──────── GIVEN RECORDS ────────

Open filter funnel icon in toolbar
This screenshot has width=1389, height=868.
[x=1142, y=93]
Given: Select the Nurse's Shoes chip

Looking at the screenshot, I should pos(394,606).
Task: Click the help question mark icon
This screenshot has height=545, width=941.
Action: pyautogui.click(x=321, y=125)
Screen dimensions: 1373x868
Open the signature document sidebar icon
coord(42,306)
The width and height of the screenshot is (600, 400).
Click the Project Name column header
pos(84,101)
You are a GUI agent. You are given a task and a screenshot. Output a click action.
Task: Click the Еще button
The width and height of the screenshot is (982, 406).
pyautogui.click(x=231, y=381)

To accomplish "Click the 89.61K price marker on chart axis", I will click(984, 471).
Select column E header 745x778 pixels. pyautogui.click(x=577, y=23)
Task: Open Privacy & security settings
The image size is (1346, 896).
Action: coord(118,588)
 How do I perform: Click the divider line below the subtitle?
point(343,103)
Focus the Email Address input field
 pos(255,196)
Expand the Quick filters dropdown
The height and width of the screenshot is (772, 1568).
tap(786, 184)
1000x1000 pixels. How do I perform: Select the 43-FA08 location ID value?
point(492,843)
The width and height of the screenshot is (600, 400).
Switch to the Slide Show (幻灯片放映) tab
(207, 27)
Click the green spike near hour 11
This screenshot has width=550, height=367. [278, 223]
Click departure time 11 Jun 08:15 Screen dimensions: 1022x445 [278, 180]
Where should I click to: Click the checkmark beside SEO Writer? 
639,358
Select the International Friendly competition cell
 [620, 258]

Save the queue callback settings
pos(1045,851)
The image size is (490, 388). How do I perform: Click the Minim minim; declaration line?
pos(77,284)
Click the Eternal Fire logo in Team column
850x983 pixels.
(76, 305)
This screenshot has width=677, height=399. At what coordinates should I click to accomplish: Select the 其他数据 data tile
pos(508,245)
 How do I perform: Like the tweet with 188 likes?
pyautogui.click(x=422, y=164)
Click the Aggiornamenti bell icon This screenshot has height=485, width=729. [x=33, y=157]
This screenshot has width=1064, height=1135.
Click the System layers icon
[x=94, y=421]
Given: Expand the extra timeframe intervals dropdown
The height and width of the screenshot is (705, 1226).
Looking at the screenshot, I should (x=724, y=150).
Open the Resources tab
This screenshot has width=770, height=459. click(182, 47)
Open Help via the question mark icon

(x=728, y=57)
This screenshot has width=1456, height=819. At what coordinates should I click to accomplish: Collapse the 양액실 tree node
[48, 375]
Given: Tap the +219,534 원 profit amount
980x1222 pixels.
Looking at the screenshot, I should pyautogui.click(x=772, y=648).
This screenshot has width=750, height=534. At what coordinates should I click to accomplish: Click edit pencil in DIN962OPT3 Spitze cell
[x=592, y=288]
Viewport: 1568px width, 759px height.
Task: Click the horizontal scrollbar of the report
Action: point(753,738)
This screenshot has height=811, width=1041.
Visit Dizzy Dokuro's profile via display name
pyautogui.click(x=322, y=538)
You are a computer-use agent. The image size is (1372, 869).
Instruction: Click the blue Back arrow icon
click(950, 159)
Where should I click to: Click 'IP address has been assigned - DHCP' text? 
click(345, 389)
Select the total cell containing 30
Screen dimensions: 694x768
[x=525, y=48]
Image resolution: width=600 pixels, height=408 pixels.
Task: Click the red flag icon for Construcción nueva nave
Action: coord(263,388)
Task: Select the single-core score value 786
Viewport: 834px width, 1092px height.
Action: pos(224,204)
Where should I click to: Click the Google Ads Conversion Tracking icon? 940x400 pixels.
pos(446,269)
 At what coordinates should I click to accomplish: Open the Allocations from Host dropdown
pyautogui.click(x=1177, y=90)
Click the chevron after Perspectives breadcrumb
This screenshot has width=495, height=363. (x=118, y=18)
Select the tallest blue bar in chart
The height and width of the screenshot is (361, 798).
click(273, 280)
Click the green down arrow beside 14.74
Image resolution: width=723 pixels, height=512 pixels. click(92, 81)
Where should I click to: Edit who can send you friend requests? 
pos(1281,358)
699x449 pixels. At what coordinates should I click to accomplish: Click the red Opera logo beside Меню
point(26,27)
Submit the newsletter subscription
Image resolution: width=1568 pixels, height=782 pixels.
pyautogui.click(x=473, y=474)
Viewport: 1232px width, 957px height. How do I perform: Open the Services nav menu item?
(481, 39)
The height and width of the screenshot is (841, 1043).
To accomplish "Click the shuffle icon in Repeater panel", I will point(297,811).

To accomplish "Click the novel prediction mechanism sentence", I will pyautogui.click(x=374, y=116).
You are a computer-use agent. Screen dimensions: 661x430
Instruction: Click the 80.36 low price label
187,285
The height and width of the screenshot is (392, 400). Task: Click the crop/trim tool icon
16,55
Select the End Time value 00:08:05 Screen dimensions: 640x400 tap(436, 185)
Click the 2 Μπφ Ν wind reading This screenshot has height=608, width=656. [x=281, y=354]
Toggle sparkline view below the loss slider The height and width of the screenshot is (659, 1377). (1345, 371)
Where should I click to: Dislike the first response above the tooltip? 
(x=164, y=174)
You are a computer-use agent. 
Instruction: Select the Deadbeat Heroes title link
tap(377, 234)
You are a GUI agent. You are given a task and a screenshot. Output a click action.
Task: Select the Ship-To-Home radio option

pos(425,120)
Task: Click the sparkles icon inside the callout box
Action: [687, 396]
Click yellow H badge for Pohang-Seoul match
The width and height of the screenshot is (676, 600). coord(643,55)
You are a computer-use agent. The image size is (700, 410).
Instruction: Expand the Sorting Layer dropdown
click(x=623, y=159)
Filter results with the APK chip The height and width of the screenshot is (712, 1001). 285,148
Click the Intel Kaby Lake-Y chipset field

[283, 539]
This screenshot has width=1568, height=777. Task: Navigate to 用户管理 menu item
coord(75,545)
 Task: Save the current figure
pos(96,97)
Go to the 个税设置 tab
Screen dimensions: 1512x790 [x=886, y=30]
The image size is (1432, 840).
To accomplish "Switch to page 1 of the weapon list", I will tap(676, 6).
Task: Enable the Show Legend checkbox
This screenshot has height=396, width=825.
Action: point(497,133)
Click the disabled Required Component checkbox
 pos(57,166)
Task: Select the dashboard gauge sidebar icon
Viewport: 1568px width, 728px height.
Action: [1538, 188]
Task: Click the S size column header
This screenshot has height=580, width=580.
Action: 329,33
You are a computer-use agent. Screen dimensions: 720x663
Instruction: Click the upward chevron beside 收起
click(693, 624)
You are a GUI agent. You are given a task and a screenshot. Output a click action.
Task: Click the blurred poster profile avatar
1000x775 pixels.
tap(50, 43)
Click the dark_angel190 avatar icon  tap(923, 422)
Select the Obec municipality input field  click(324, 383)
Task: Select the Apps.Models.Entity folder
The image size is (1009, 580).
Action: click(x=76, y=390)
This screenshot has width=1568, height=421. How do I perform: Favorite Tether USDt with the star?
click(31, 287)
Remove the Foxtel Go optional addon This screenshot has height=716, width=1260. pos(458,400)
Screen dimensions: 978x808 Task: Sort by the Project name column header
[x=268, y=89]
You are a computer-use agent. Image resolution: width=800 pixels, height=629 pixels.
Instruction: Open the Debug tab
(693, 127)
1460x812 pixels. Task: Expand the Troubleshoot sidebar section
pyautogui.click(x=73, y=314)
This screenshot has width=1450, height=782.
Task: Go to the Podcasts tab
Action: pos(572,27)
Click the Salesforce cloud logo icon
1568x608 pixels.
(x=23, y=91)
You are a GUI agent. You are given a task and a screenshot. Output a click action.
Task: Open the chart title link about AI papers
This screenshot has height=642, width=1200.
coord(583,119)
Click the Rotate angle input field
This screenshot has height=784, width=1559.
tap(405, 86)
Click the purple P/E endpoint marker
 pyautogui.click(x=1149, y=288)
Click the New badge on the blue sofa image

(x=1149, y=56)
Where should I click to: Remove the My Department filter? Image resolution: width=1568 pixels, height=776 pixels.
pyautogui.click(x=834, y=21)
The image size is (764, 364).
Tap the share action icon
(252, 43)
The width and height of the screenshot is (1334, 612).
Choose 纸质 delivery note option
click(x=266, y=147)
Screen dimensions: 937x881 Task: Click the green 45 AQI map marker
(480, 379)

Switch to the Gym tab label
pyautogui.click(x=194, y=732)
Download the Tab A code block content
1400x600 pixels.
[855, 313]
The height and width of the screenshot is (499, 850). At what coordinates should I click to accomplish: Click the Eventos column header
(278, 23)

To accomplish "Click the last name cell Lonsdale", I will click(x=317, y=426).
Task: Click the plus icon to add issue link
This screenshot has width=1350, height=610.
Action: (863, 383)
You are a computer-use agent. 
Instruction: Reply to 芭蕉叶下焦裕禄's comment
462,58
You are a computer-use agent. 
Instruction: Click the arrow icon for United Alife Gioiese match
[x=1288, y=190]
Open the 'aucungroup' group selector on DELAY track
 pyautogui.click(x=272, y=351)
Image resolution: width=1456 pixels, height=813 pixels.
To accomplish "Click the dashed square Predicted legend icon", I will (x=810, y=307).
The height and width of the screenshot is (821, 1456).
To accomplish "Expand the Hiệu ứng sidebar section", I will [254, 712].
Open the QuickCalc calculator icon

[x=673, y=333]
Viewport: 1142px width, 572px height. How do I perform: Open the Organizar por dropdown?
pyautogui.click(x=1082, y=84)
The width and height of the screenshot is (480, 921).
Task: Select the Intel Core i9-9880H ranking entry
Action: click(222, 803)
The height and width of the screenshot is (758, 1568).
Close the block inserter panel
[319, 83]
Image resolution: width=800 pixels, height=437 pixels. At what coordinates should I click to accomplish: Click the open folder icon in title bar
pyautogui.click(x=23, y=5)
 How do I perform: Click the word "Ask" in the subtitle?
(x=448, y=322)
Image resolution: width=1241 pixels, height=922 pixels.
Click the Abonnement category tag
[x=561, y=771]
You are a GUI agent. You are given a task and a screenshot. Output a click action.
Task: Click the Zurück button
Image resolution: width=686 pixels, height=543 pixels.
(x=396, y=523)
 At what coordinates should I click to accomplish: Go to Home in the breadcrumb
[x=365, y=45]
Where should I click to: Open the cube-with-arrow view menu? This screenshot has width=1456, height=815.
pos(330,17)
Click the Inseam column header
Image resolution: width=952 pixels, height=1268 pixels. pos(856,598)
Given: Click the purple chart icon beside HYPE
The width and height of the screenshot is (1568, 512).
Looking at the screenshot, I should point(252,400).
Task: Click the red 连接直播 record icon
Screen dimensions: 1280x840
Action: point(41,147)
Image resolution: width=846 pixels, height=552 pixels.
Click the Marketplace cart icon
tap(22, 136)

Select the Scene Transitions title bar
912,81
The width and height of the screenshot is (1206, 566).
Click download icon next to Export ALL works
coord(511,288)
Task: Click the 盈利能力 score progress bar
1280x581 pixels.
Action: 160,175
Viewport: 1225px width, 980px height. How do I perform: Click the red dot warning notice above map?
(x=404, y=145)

────────

-- ASSIGNMENT --
Using the records above, write out exactly the lines between the one holding "This screenshot has height=811, width=1041." and the one holding "Select the total cell containing 30", inclusive; leave everything else out.

-- YOUR RESPONSE --
This screenshot has height=811, width=1041.
Visit Dizzy Dokuro's profile via display name
pyautogui.click(x=322, y=538)
You are a computer-use agent. The image size is (1372, 869).
Instruction: Click the blue Back arrow icon
click(950, 159)
Where should I click to: Click 'IP address has been assigned - DHCP' text? 
click(345, 389)
Select the total cell containing 30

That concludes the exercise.